Prompt — Produce the full set of records below once more, exactly as they stand.

***** Provided records *****

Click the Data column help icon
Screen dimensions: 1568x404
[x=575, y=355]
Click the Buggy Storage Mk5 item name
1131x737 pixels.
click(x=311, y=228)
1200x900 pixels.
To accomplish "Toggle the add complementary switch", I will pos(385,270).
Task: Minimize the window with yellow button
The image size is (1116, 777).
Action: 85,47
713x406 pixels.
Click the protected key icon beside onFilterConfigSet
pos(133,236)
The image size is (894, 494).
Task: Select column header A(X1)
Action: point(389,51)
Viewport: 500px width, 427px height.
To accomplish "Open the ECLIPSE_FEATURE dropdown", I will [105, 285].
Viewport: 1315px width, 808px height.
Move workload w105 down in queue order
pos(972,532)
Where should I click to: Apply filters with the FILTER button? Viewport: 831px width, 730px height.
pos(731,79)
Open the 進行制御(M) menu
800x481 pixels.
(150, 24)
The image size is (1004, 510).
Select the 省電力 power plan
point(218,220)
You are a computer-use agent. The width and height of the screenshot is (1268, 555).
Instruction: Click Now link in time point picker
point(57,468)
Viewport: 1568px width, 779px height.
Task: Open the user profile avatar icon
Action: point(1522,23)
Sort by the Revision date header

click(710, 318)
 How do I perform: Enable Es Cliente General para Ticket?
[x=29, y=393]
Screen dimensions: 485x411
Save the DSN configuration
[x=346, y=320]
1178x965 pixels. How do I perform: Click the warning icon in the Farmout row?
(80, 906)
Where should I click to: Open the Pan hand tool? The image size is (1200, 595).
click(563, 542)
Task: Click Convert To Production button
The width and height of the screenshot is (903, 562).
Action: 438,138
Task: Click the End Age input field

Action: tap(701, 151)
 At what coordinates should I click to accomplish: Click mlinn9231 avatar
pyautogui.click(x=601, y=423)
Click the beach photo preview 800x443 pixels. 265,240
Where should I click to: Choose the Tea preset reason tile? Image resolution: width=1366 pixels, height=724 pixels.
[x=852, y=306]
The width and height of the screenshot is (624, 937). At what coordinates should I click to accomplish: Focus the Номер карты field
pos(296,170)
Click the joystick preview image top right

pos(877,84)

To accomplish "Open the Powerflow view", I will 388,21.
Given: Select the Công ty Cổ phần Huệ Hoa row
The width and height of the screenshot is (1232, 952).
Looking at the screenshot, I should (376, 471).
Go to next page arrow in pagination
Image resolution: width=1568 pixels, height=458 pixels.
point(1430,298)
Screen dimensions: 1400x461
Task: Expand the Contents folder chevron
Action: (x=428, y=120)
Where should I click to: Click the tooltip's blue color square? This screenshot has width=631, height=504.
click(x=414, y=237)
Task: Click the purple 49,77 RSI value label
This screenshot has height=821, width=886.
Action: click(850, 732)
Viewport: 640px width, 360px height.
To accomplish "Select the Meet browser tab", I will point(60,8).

*****

Output —
Click the Data column help icon
Screen dimensions: 1568x404
[x=575, y=355]
Click the Buggy Storage Mk5 item name
1131x737 pixels.
click(x=311, y=228)
1200x900 pixels.
To accomplish "Toggle the add complementary switch", I will pos(385,270).
Task: Minimize the window with yellow button
The image size is (1116, 777).
Action: 85,47
713x406 pixels.
Click the protected key icon beside onFilterConfigSet
pos(133,236)
The image size is (894, 494).
Task: Select column header A(X1)
Action: point(389,51)
Viewport: 500px width, 427px height.
To accomplish "Open the ECLIPSE_FEATURE dropdown", I will [105, 285].
Viewport: 1315px width, 808px height.
Move workload w105 down in queue order
pos(972,532)
Where should I click to: Apply filters with the FILTER button? Viewport: 831px width, 730px height.
pos(731,79)
Open the 進行制御(M) menu
800x481 pixels.
(150, 24)
The image size is (1004, 510).
Select the 省電力 power plan
point(218,220)
You are a computer-use agent. The width and height of the screenshot is (1268, 555).
Instruction: Click Now link in time point picker
point(57,468)
Viewport: 1568px width, 779px height.
Task: Open the user profile avatar icon
Action: point(1522,23)
Sort by the Revision date header

click(710, 318)
 How do I perform: Enable Es Cliente General para Ticket?
[x=29, y=393]
Screen dimensions: 485x411
Save the DSN configuration
[x=346, y=320]
1178x965 pixels. How do I perform: Click the warning icon in the Farmout row?
(80, 906)
Where should I click to: Open the Pan hand tool? The image size is (1200, 595).
click(563, 542)
Task: Click Convert To Production button
The width and height of the screenshot is (903, 562).
Action: 438,138
Task: Click the End Age input field

Action: tap(701, 151)
 At what coordinates should I click to accomplish: Click mlinn9231 avatar
pyautogui.click(x=601, y=423)
Click the beach photo preview 800x443 pixels. 265,240
Where should I click to: Choose the Tea preset reason tile? Image resolution: width=1366 pixels, height=724 pixels.
[x=852, y=306]
The width and height of the screenshot is (624, 937). At what coordinates should I click to accomplish: Focus the Номер карты field
pos(296,170)
Click the joystick preview image top right

pos(877,84)

To accomplish "Open the Powerflow view", I will 388,21.
Given: Select the Công ty Cổ phần Huệ Hoa row
The width and height of the screenshot is (1232, 952).
Looking at the screenshot, I should (376, 471).
Go to next page arrow in pagination
Image resolution: width=1568 pixels, height=458 pixels.
point(1430,298)
Screen dimensions: 1400x461
Task: Expand the Contents folder chevron
Action: (x=428, y=120)
Where should I click to: Click the tooltip's blue color square? This screenshot has width=631, height=504.
click(x=414, y=237)
Task: Click the purple 49,77 RSI value label
This screenshot has height=821, width=886.
Action: click(850, 732)
Viewport: 640px width, 360px height.
To accomplish "Select the Meet browser tab", I will point(60,8).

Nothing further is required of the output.